A principios de marzo, las reservas de gas de la UE se situaban en el 30%, por debajo de los niveles del año pasado.

El petróleo cayó más del 13% el lunes después de que Trump anunciara una suspensión temporal de los ataques contra las centrales eléctricas y la infraestructura energética iraníes, lo que nos recuerda lo rápido que puede cambiar el panorama.

Cambiar el comportamiento y reducir las dependencias

Un nuevo informe de la Agencia Internacional de Energía presenta varias opciones para aliviar la presión de los precios de la energía sobre los consumidores sin necesidad de intervenir directamente en los precios mismos.

Según la AIE, reducir la demanda es la medida más rápida y eficaz a tener a mano.
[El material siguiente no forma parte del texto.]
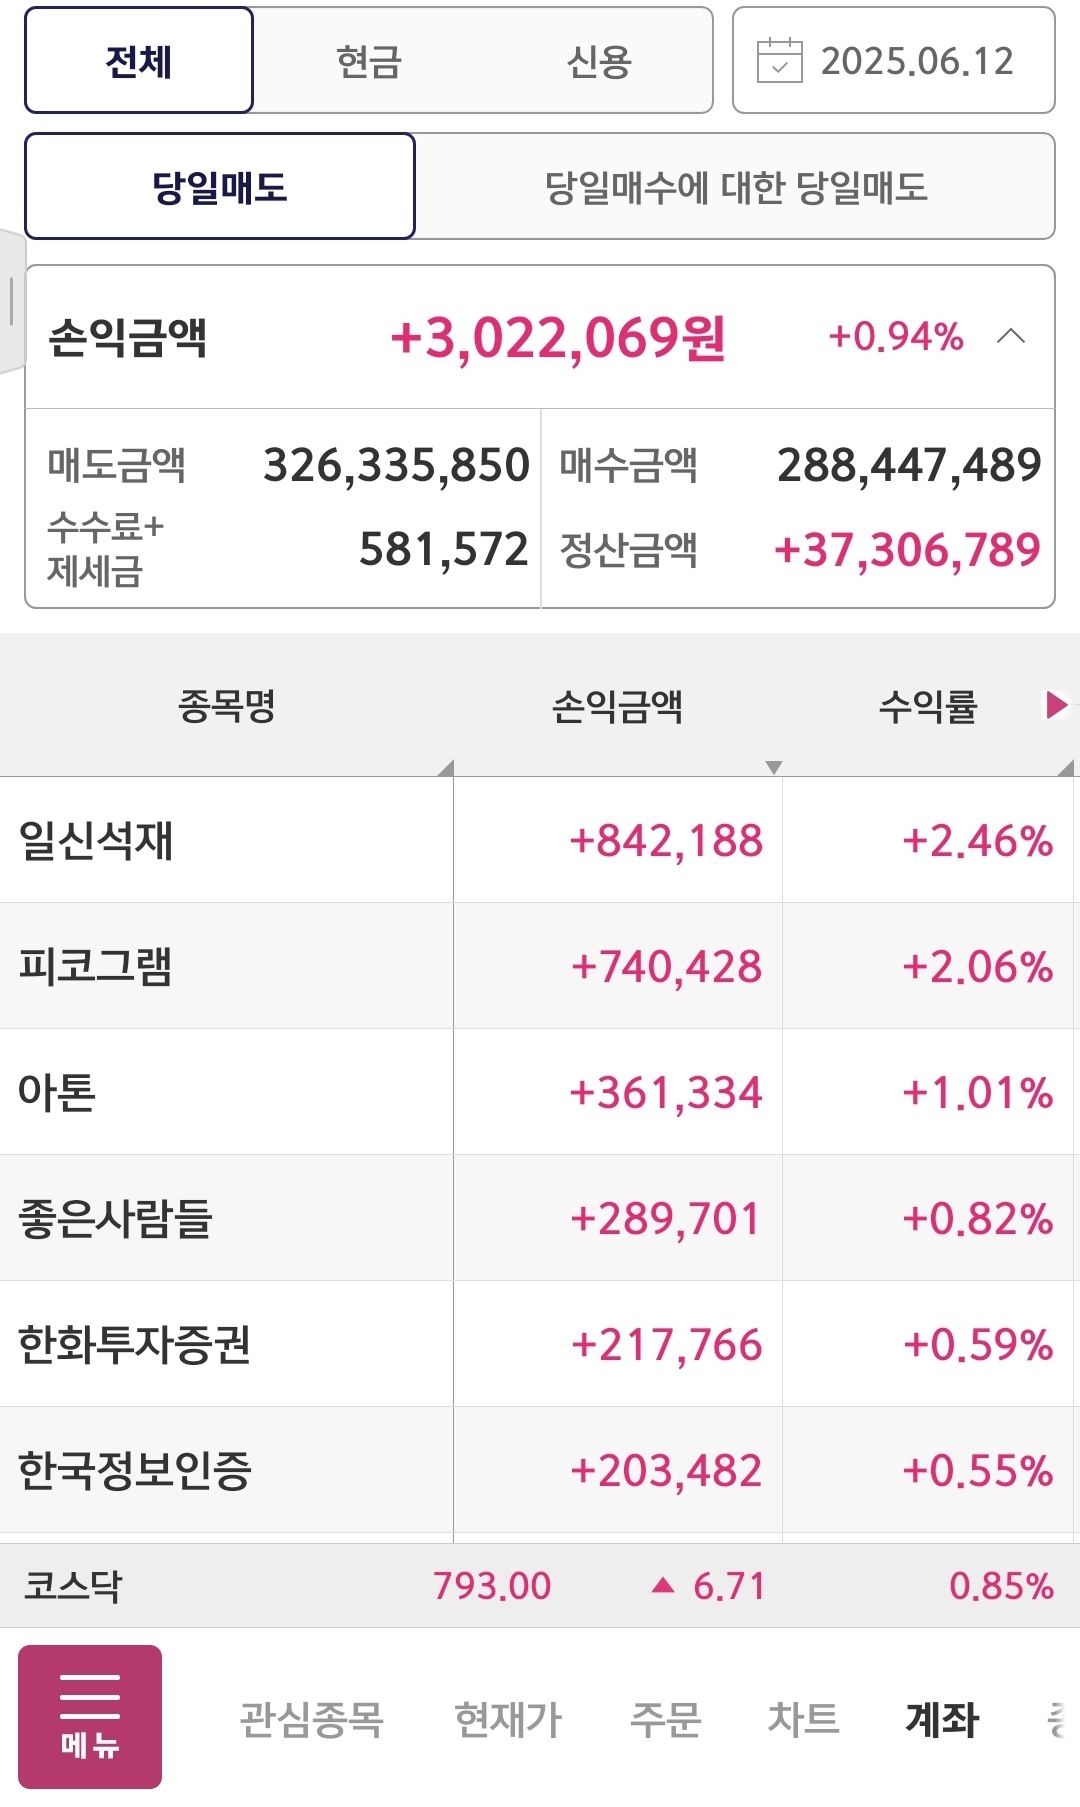This screenshot has height=1807, width=1080.
Task: Open the 관심종목 navigation item
Action: coord(311,1720)
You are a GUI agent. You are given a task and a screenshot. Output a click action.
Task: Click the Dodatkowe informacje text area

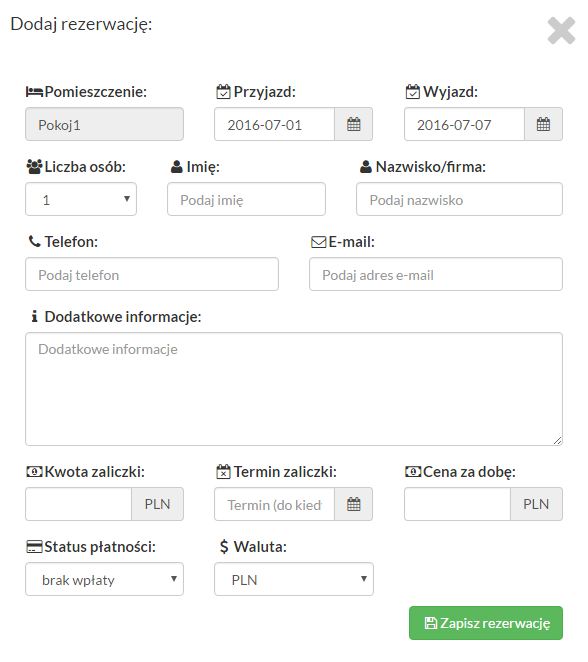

.La agencia propone medidas que incluyen fomentar el teletrabajo, evitar los viajes en avión cuando existan alternativas, reducir los límites de velocidad en las carreteras y fomentar el uso compartido del coche y el transporte público.

En casa, optar por la cocina eléctrica en lugar de la de gas siempre que sea posible también puede ayudar a reducir las facturas mensuales.

Según Fatih Birol, director ejecutivo de la AIE, lo que está en juego difícilmente podría ser más importante.

En su intervención el lunes en el Club Nacional de Prensa de Australia en Canberra, advirtió de que la economía mundial se enfrenta a una “amenaza muy, muy grave”.

“Ningún país será inmune a los efectos de esta crisis si continúa evolucionando en esta dirección”, afirmó.

Birol afirmó que la guerra en Irán ha tenido un impacto más grave en los mercados petroleros que las dos crisis petroleras de la década de 1970 juntas, y un efecto mayor en los mercados del gas que la guerra de Rusia en Ucrania; una evaluación sorprendente que subraya la magnitud de la perturbación que ahora se está extendiendo por los mercados energéticos mundiales.